## [Required action]
Copy the data as given. No line may be skipped.
=== Begin Enclosure ===
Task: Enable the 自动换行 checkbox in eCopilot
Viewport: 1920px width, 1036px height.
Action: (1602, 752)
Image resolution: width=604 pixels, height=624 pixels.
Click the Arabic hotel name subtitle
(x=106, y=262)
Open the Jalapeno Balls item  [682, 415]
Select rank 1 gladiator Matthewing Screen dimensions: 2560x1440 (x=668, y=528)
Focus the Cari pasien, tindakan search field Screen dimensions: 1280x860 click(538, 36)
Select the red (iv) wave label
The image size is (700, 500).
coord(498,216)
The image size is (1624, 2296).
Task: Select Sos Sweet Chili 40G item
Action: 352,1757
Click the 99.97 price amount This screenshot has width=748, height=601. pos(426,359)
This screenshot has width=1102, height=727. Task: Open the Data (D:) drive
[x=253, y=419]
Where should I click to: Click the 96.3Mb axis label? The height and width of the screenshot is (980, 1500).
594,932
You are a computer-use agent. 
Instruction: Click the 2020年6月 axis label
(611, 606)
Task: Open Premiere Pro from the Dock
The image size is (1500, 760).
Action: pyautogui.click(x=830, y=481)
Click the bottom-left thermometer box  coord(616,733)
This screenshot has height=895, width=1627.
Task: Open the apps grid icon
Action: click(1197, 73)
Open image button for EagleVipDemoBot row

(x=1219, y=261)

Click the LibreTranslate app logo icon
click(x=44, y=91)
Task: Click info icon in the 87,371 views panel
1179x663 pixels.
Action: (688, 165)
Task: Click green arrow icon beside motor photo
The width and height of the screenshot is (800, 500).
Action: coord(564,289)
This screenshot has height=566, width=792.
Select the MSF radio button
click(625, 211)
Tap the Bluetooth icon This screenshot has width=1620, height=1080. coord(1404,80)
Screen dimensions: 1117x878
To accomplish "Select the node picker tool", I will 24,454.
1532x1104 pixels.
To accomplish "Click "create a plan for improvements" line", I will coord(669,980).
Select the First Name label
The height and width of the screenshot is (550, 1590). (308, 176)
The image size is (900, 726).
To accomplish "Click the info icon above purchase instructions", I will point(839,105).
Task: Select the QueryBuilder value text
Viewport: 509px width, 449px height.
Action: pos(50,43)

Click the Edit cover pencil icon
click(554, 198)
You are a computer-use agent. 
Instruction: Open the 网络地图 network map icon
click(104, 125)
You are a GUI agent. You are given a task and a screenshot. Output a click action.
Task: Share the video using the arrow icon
=== End Enclosure ===
## [Written response]
Task: Enable the 自动换行 checkbox in eCopilot
Viewport: 1920px width, 1036px height.
Action: (1602, 752)
Image resolution: width=604 pixels, height=624 pixels.
Click the Arabic hotel name subtitle
(x=106, y=262)
Open the Jalapeno Balls item  [682, 415]
Select rank 1 gladiator Matthewing Screen dimensions: 2560x1440 (x=668, y=528)
Focus the Cari pasien, tindakan search field Screen dimensions: 1280x860 click(538, 36)
Select the red (iv) wave label
The image size is (700, 500).
coord(498,216)
The image size is (1624, 2296).
Task: Select Sos Sweet Chili 40G item
Action: 352,1757
Click the 99.97 price amount This screenshot has width=748, height=601. pos(426,359)
This screenshot has width=1102, height=727. Task: Open the Data (D:) drive
[x=253, y=419]
Where should I click to: Click the 96.3Mb axis label? The height and width of the screenshot is (980, 1500).
594,932
You are a computer-use agent. 
Instruction: Click the 2020年6月 axis label
(611, 606)
Task: Open Premiere Pro from the Dock
The image size is (1500, 760).
Action: pyautogui.click(x=830, y=481)
Click the bottom-left thermometer box  coord(616,733)
This screenshot has height=895, width=1627.
Task: Open the apps grid icon
Action: click(1197, 73)
Open image button for EagleVipDemoBot row

(x=1219, y=261)

Click the LibreTranslate app logo icon
click(x=44, y=91)
Task: Click info icon in the 87,371 views panel
1179x663 pixels.
Action: (688, 165)
Task: Click green arrow icon beside motor photo
The width and height of the screenshot is (800, 500).
Action: coord(564,289)
This screenshot has height=566, width=792.
Select the MSF radio button
click(625, 211)
Tap the Bluetooth icon This screenshot has width=1620, height=1080. coord(1404,80)
Screen dimensions: 1117x878
To accomplish "Select the node picker tool", I will 24,454.
1532x1104 pixels.
To accomplish "Click "create a plan for improvements" line", I will coord(669,980).
Select the First Name label
The height and width of the screenshot is (550, 1590). (308, 176)
The image size is (900, 726).
To accomplish "Click the info icon above purchase instructions", I will point(839,105).
Task: Select the QueryBuilder value text
Viewport: 509px width, 449px height.
Action: pos(50,43)

Click the Edit cover pencil icon
click(554, 198)
You are a computer-use agent. 
Instruction: Open the 网络地图 network map icon
click(104, 125)
You are a GUI agent. You are given a task and a screenshot. Output a click action.
Task: Share the video using the arrow icon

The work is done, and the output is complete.